**What the exercise asks:** Print each record below exactly as it appears.
[Start of Attachment]
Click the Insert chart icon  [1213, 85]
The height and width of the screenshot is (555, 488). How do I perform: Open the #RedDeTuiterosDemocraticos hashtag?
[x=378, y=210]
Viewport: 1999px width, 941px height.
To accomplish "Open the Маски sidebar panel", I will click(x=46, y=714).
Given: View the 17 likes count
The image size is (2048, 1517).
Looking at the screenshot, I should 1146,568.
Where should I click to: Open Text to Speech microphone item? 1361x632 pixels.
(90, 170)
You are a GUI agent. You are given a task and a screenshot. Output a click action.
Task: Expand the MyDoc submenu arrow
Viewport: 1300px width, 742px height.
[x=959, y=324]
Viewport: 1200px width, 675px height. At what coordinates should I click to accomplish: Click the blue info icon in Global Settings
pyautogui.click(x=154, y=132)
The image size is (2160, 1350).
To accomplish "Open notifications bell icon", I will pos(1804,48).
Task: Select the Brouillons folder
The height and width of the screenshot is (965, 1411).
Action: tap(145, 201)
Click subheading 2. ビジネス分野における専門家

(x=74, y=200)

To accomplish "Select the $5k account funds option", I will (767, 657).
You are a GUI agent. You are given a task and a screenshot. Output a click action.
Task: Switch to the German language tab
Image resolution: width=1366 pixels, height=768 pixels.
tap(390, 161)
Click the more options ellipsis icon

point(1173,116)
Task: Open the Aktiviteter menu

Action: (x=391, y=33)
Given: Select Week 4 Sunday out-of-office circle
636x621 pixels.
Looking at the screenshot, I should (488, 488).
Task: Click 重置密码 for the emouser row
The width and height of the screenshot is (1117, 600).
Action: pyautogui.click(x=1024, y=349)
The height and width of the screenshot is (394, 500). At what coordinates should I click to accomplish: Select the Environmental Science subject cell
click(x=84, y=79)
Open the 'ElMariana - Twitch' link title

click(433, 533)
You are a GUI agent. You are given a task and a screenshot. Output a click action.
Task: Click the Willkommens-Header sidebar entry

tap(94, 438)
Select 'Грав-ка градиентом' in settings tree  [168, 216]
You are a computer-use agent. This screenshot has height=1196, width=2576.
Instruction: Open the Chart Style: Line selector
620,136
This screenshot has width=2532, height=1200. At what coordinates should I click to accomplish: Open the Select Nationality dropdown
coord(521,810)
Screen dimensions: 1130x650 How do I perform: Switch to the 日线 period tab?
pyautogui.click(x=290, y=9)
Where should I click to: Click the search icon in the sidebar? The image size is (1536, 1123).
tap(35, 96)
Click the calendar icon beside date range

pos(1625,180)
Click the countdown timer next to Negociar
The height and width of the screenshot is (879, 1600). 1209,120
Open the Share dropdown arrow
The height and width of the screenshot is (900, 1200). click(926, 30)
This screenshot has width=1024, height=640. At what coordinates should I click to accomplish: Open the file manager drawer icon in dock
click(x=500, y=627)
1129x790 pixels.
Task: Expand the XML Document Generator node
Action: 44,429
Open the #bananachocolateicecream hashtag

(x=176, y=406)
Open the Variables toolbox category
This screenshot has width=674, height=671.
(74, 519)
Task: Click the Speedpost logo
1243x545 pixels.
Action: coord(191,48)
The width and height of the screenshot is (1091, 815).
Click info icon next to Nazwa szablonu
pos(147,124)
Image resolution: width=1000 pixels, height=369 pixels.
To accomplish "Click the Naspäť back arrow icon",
[End of Attachment]
**Answer to the problem:**
Click the Insert chart icon  [1213, 85]
The height and width of the screenshot is (555, 488). How do I perform: Open the #RedDeTuiterosDemocraticos hashtag?
[x=378, y=210]
Viewport: 1999px width, 941px height.
To accomplish "Open the Маски sidebar panel", I will click(x=46, y=714).
Given: View the 17 likes count
The image size is (2048, 1517).
Looking at the screenshot, I should 1146,568.
Where should I click to: Open Text to Speech microphone item? 1361x632 pixels.
(90, 170)
You are a GUI agent. You are given a task and a screenshot. Output a click action.
Task: Expand the MyDoc submenu arrow
Viewport: 1300px width, 742px height.
[x=959, y=324]
Viewport: 1200px width, 675px height. At what coordinates should I click to accomplish: Click the blue info icon in Global Settings
pyautogui.click(x=154, y=132)
The image size is (2160, 1350).
To accomplish "Open notifications bell icon", I will pos(1804,48).
Task: Select the Brouillons folder
The height and width of the screenshot is (965, 1411).
Action: tap(145, 201)
Click subheading 2. ビジネス分野における専門家

(x=74, y=200)

To accomplish "Select the $5k account funds option", I will (767, 657).
You are a GUI agent. You are given a task and a screenshot. Output a click action.
Task: Switch to the German language tab
Image resolution: width=1366 pixels, height=768 pixels.
tap(390, 161)
Click the more options ellipsis icon

point(1173,116)
Task: Open the Aktiviteter menu

Action: (x=391, y=33)
Given: Select Week 4 Sunday out-of-office circle
636x621 pixels.
Looking at the screenshot, I should (488, 488).
Task: Click 重置密码 for the emouser row
The width and height of the screenshot is (1117, 600).
Action: pyautogui.click(x=1024, y=349)
The height and width of the screenshot is (394, 500). At what coordinates should I click to accomplish: Select the Environmental Science subject cell
click(x=84, y=79)
Open the 'ElMariana - Twitch' link title

click(433, 533)
You are a GUI agent. You are given a task and a screenshot. Output a click action.
Task: Click the Willkommens-Header sidebar entry

tap(94, 438)
Select 'Грав-ка градиентом' in settings tree  [168, 216]
You are a computer-use agent. This screenshot has height=1196, width=2576.
Instruction: Open the Chart Style: Line selector
620,136
This screenshot has width=2532, height=1200. At what coordinates should I click to accomplish: Open the Select Nationality dropdown
coord(521,810)
Screen dimensions: 1130x650 How do I perform: Switch to the 日线 period tab?
pyautogui.click(x=290, y=9)
Where should I click to: Click the search icon in the sidebar? The image size is (1536, 1123).
tap(35, 96)
Click the calendar icon beside date range

pos(1625,180)
Click the countdown timer next to Negociar
The height and width of the screenshot is (879, 1600). 1209,120
Open the Share dropdown arrow
The height and width of the screenshot is (900, 1200). click(926, 30)
This screenshot has width=1024, height=640. At what coordinates should I click to accomplish: Open the file manager drawer icon in dock
click(x=500, y=627)
1129x790 pixels.
Task: Expand the XML Document Generator node
Action: 44,429
Open the #bananachocolateicecream hashtag

(x=176, y=406)
Open the Variables toolbox category
This screenshot has width=674, height=671.
(74, 519)
Task: Click the Speedpost logo
1243x545 pixels.
Action: coord(191,48)
The width and height of the screenshot is (1091, 815).
Click info icon next to Nazwa szablonu
pos(147,124)
Image resolution: width=1000 pixels, height=369 pixels.
To accomplish "Click the Naspäť back arrow icon",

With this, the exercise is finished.